Dataset Start Marker
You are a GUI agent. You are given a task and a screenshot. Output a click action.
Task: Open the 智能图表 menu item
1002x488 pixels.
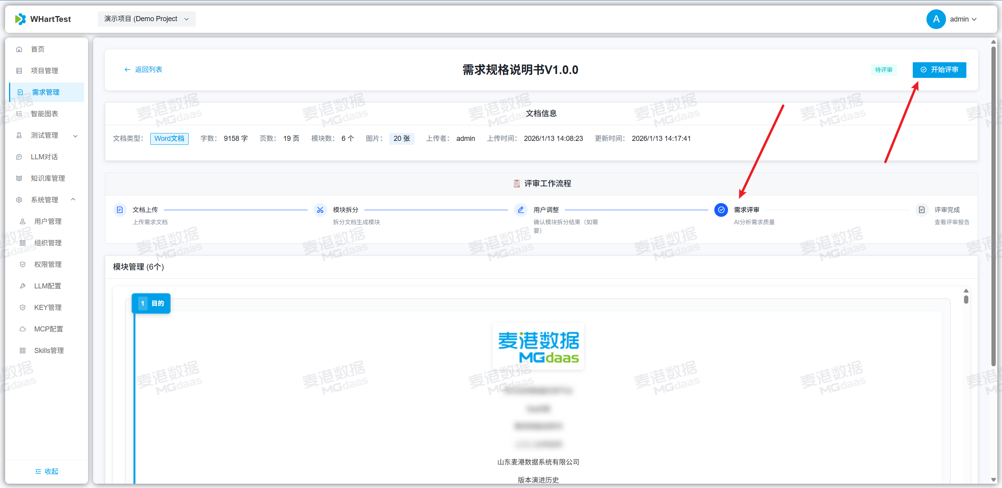click(44, 114)
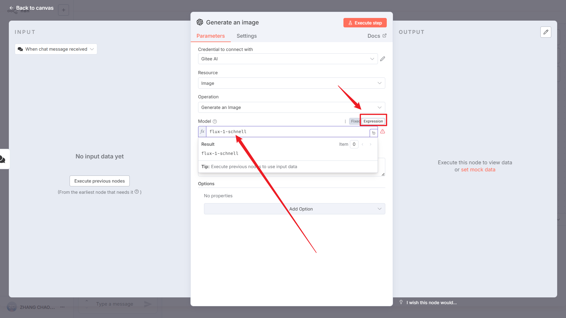Click the red warning triangle icon
This screenshot has height=318, width=566.
click(383, 132)
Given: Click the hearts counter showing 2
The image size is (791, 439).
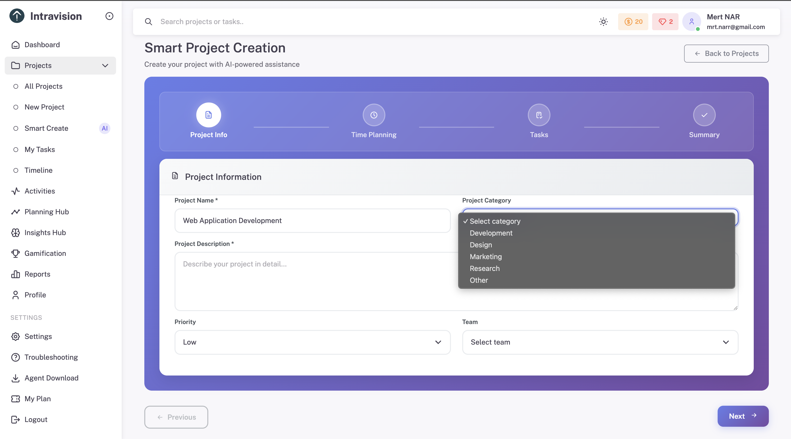Looking at the screenshot, I should pos(665,22).
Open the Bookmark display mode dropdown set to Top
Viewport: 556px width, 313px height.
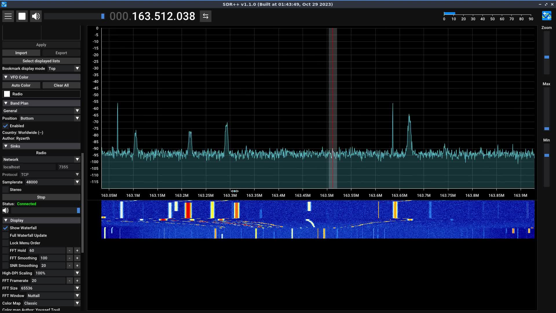(x=64, y=68)
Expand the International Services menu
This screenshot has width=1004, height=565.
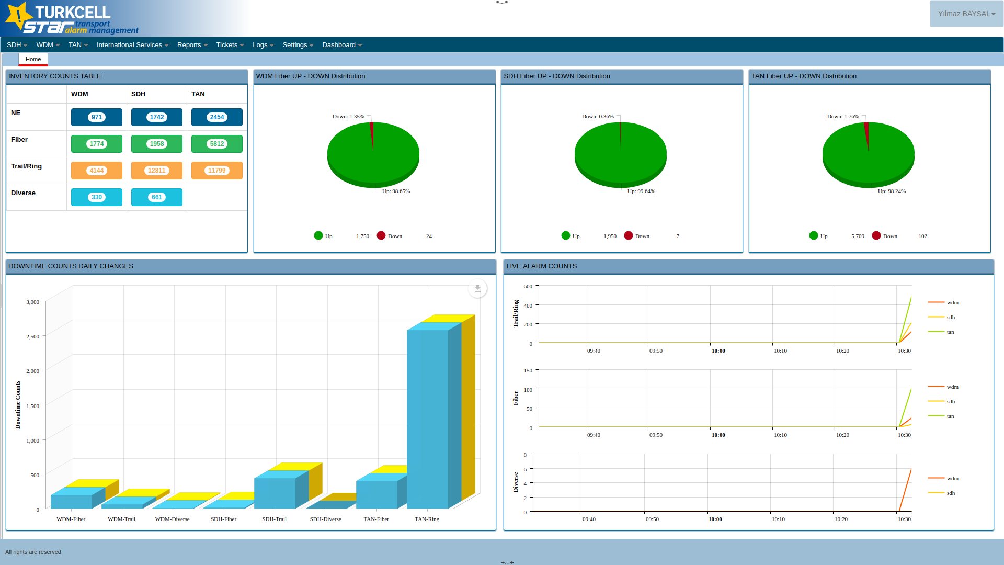132,45

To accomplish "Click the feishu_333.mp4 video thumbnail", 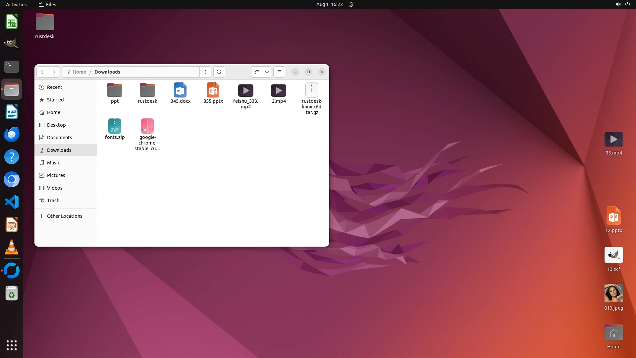I will [245, 90].
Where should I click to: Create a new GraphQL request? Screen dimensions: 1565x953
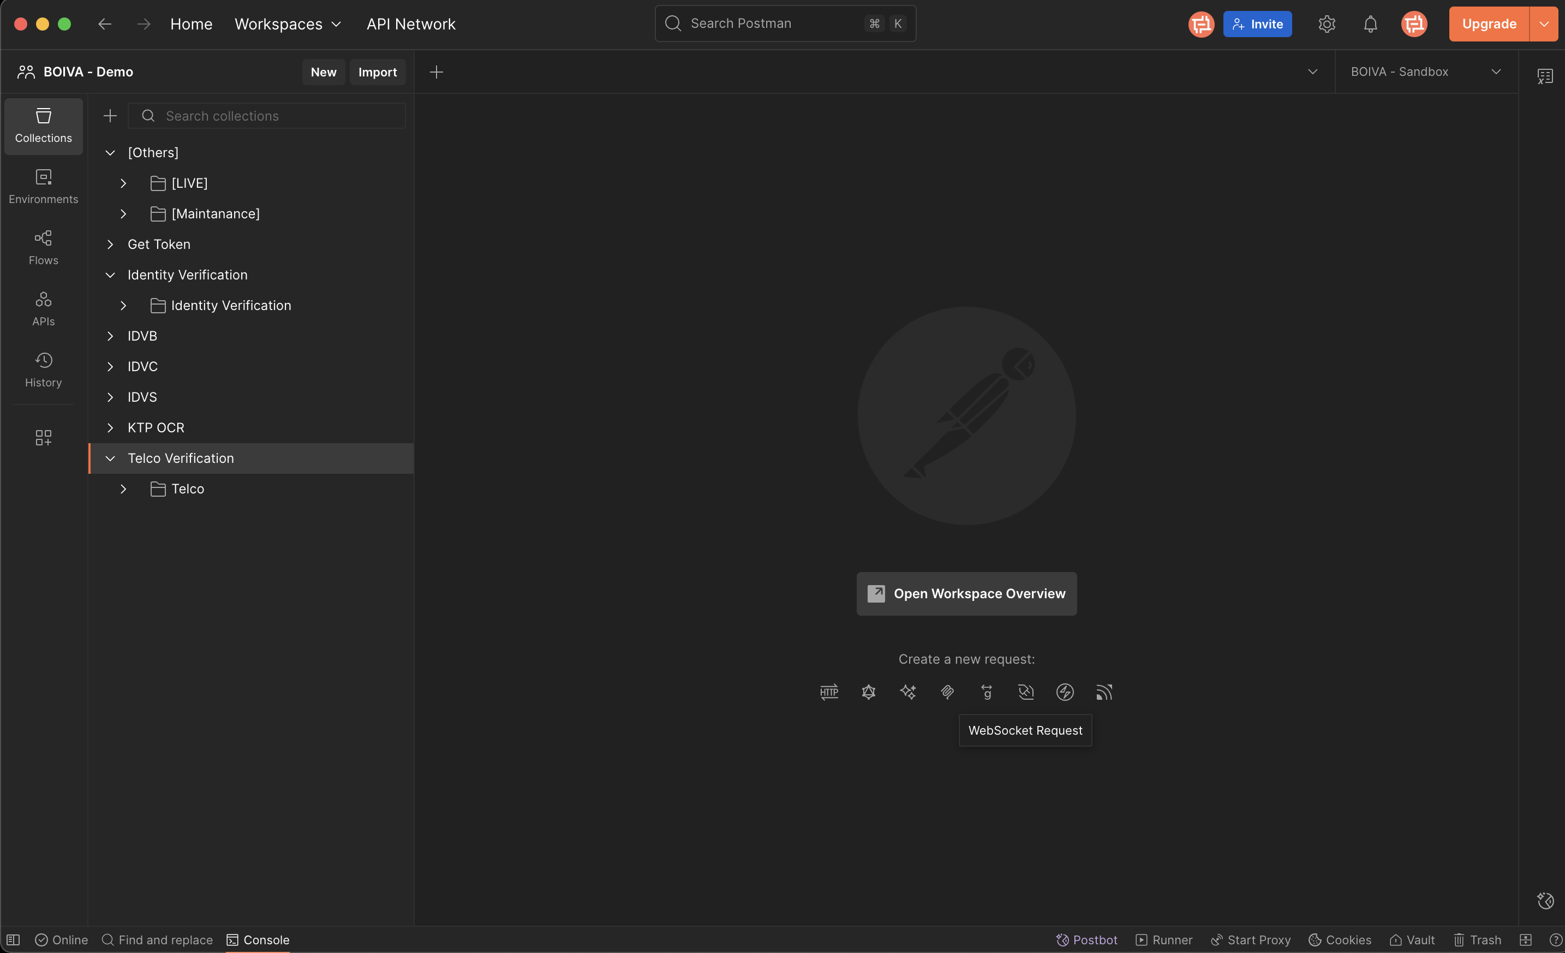point(868,692)
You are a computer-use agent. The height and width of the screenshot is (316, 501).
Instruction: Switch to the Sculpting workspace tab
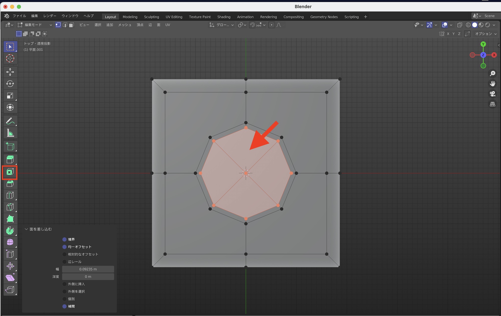coord(151,17)
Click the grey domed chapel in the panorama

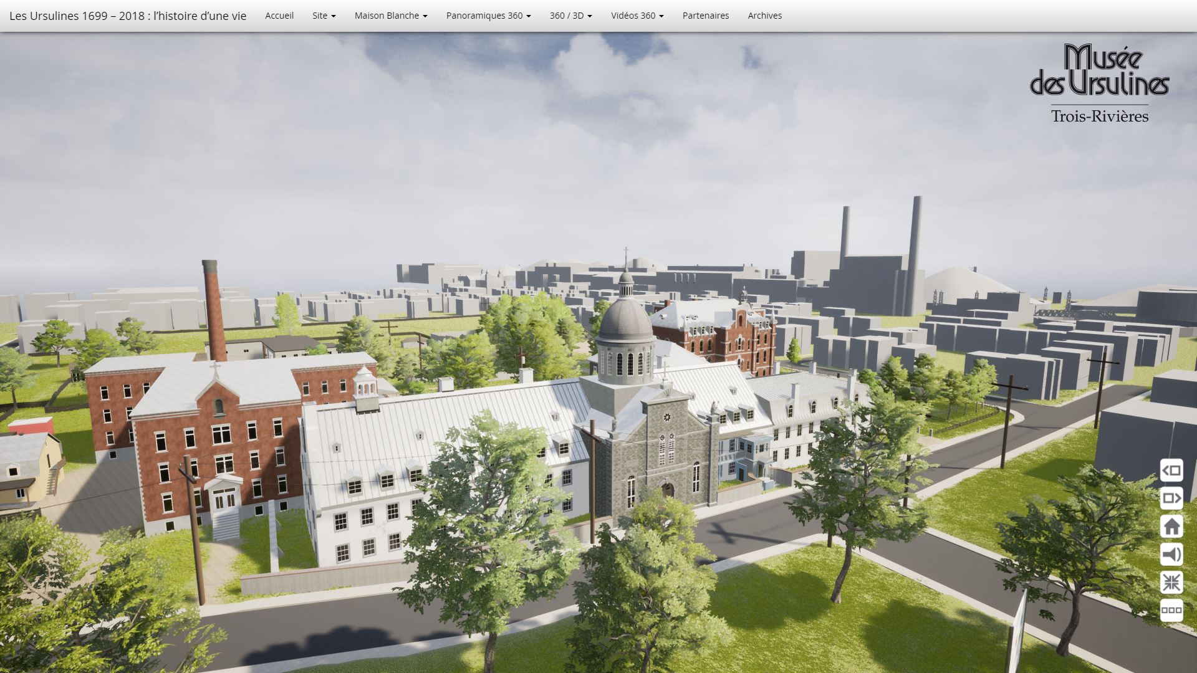coord(625,337)
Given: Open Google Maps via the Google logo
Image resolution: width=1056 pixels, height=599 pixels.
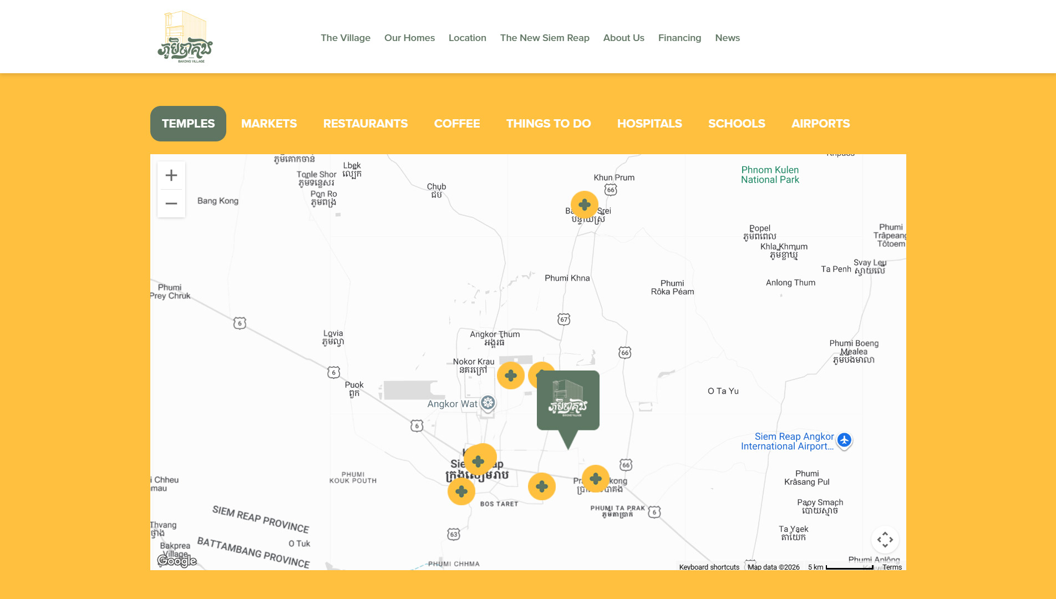Looking at the screenshot, I should 177,561.
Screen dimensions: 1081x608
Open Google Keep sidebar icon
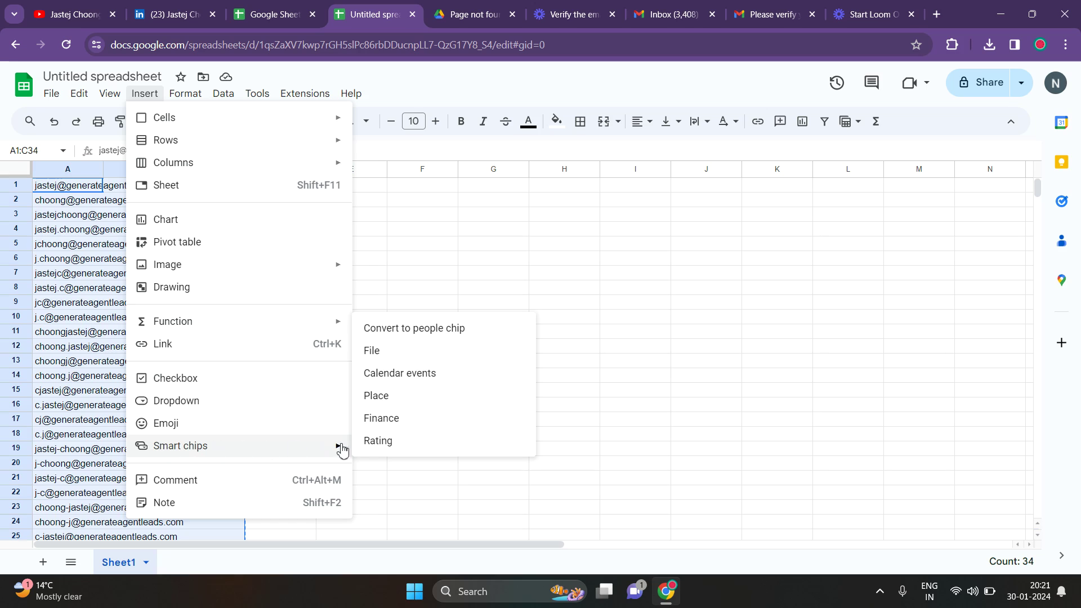click(1061, 162)
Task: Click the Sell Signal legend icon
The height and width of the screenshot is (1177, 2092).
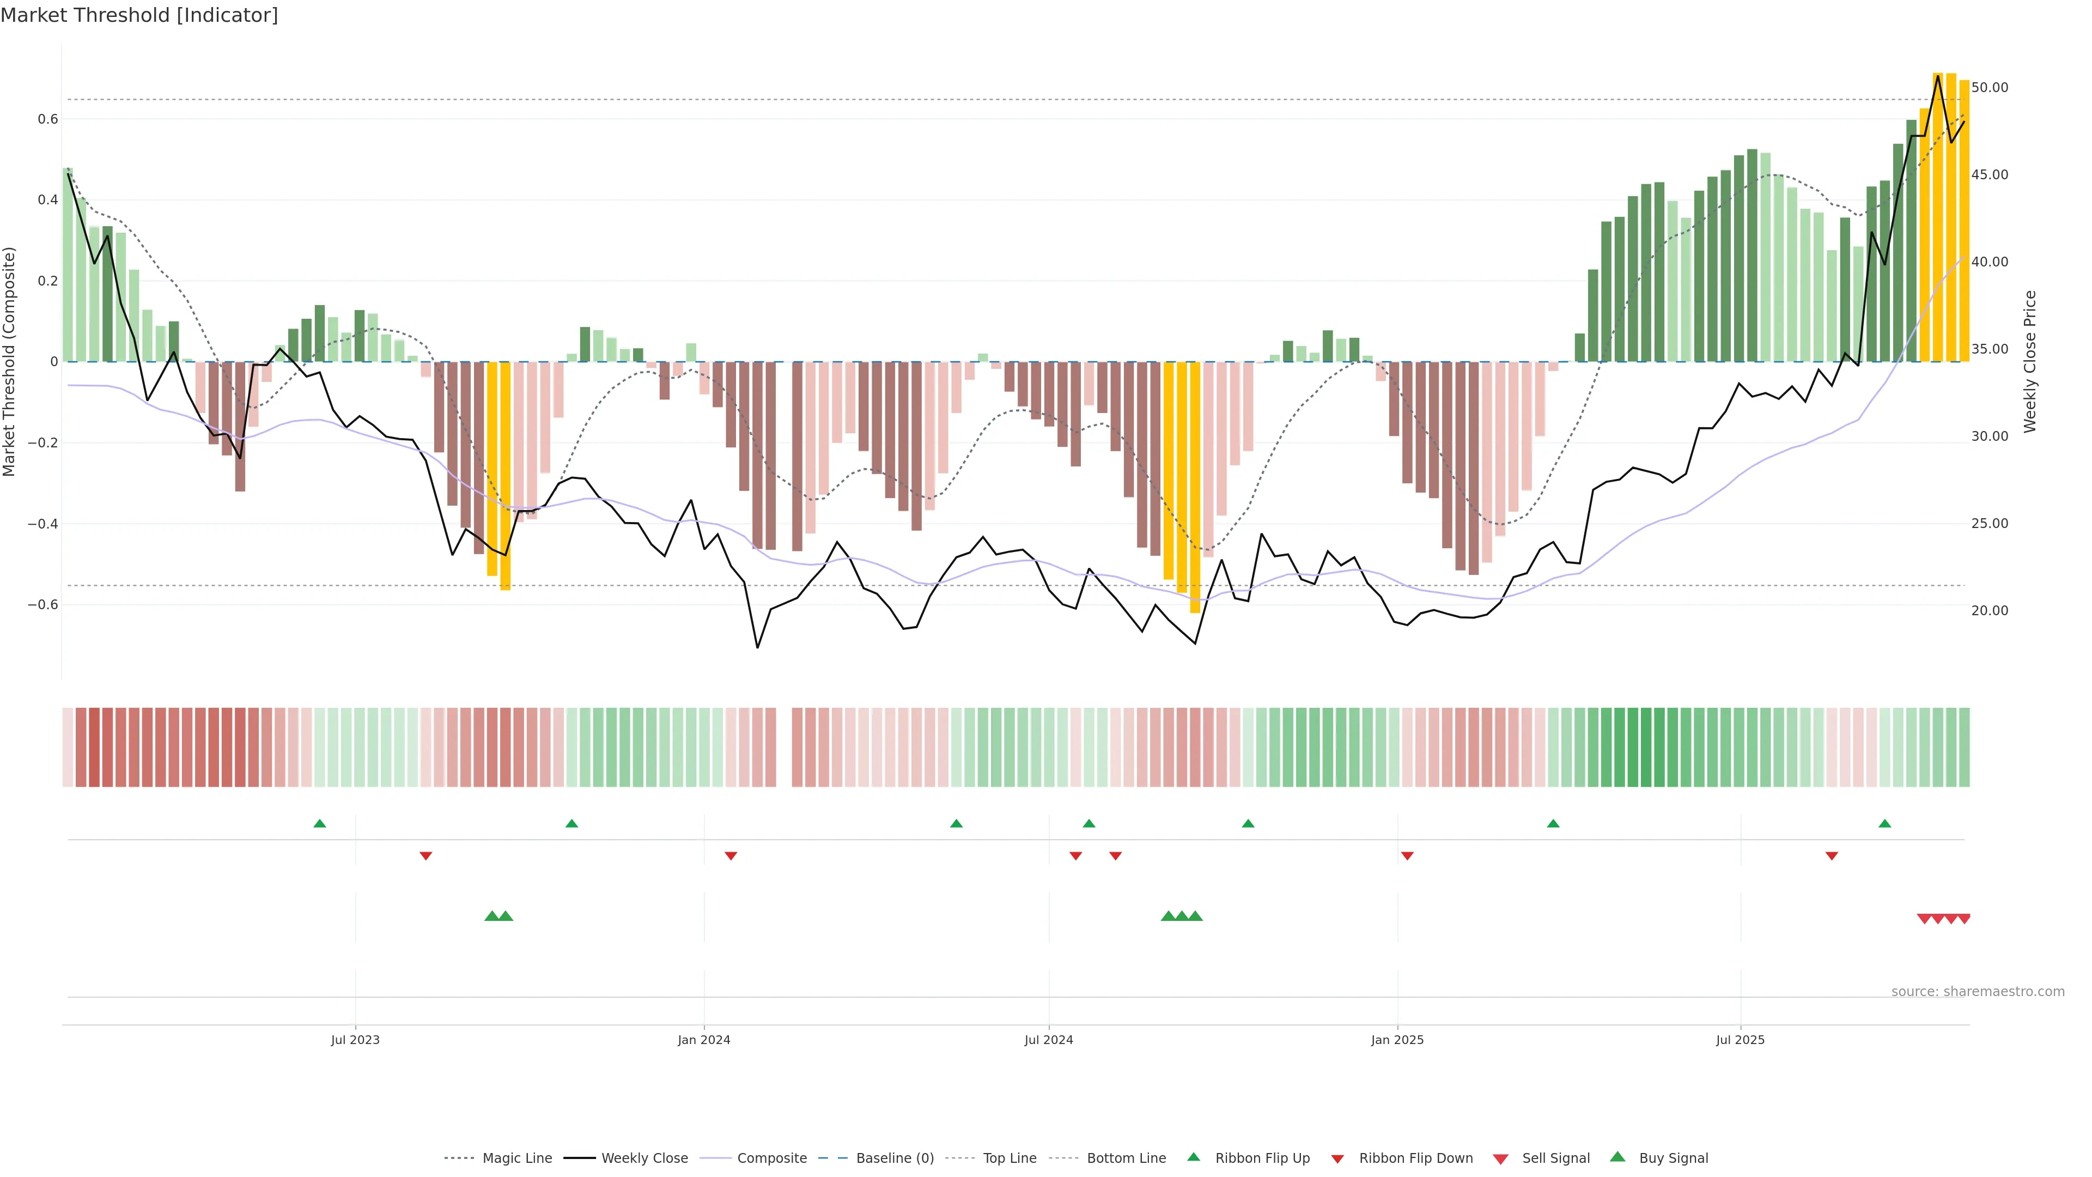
Dataset End Marker
_Instructions to follow:_ Write out again exactly the lines above from the one with "Where should I" through the one with "Given: Open Google Maps via the Google logo", adding no other lines and no pictures.

_Response area:_
Where should I click to: Create a new GraphQL request? Screen dimensions: 1565x953
point(868,692)
You are a computer-use agent. The height and width of the screenshot is (316, 501).
Instruction: Switch to the Sculpting workspace tab
coord(151,17)
Click the grey domed chapel in the panorama

coord(625,337)
Given: Open Google Maps via the Google logo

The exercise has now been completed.